* [What the task requires] Convert the lines below into a Markdown table with two columns, Row and Line, numbering each row and skipping any blank lines. Leave the pictures out of the table.

* [Excerpted records]
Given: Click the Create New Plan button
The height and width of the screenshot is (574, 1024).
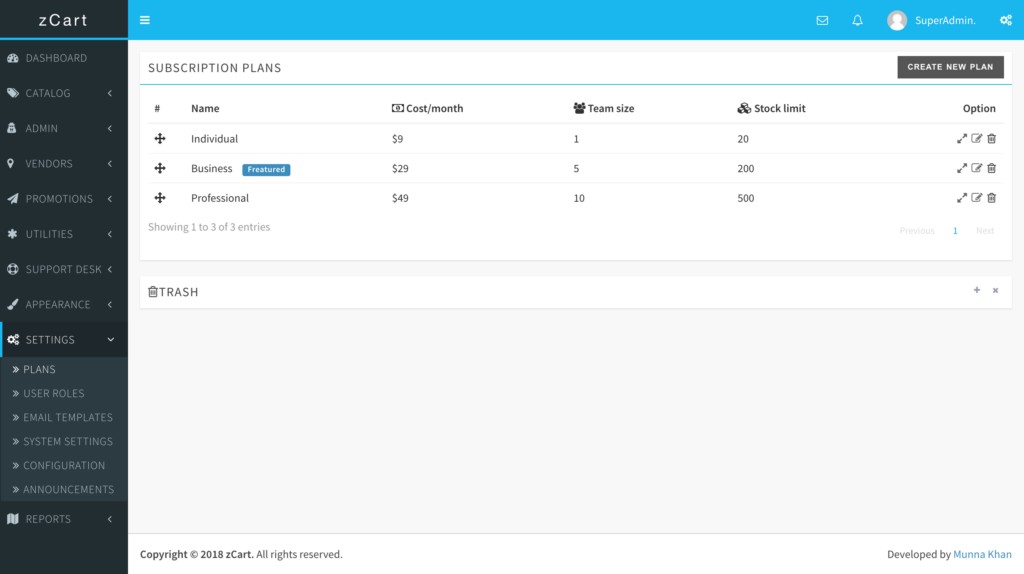Looking at the screenshot, I should click(950, 67).
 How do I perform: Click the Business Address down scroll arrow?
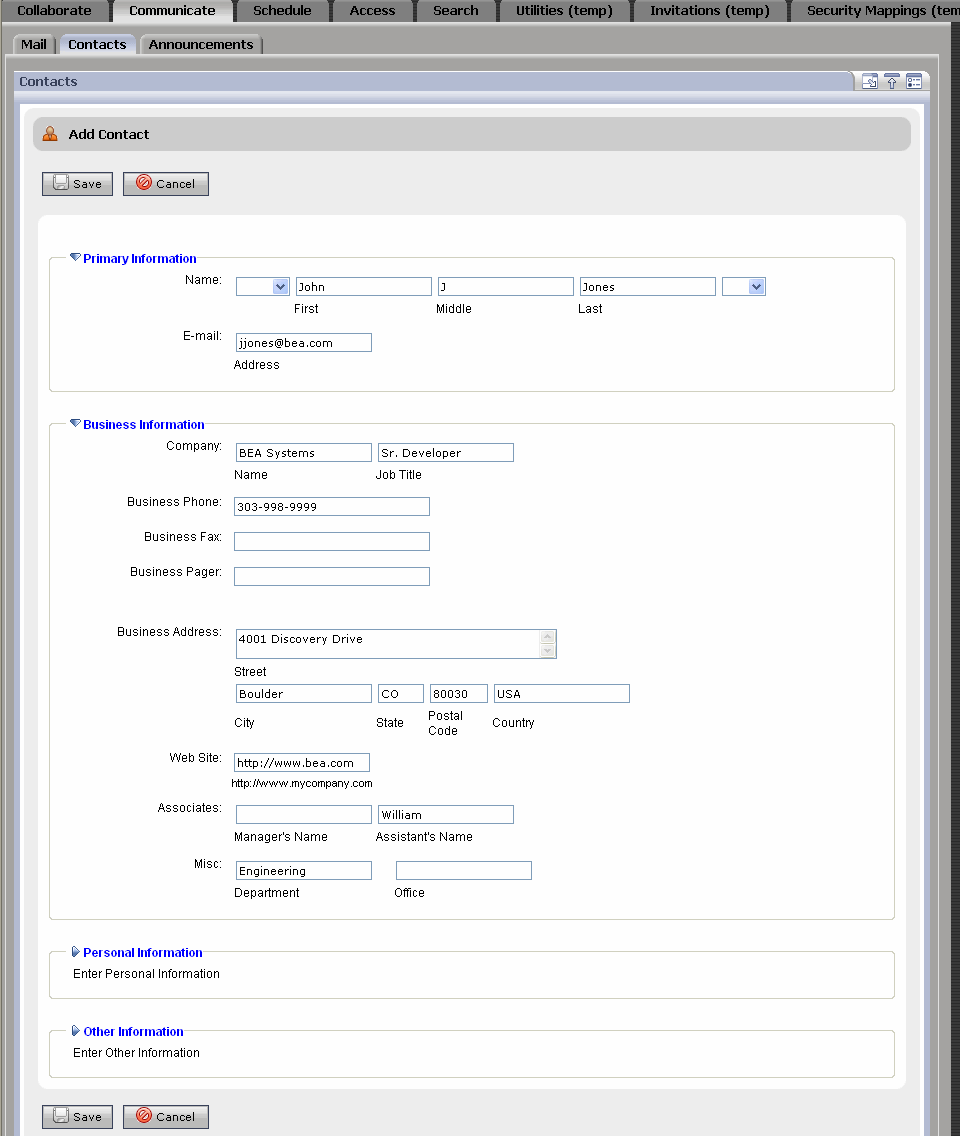pos(547,651)
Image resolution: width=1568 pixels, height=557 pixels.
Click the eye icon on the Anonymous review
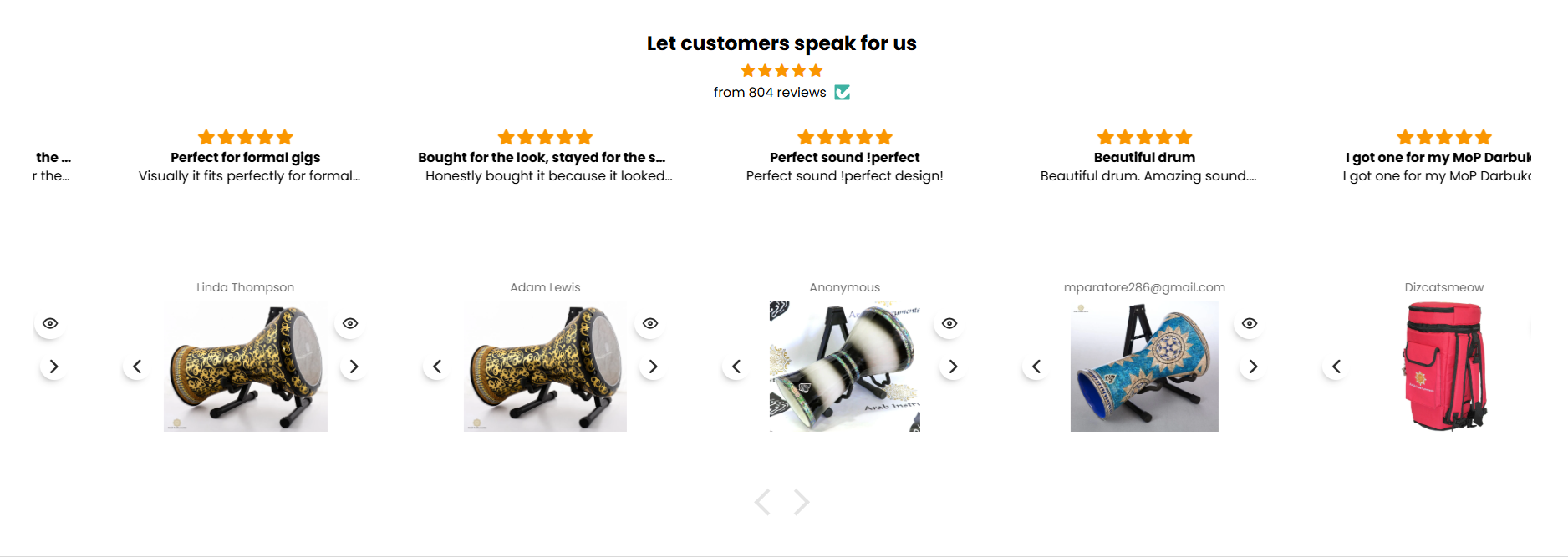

* [Solution for this exercise]
| Row | Line |
|---|---|
| 1 | Given: Click the Create New Plan button |
| 2 | The height and width of the screenshot is (574, 1024). |
| 3 | Looking at the screenshot, I should click(950, 67). |
| 4 |  How do I perform: Click the Business Address down scroll arrow? |
| 5 | pos(547,651) |
| 6 | Image resolution: width=1568 pixels, height=557 pixels. |
| 7 | Click the eye icon on the Anonymous review |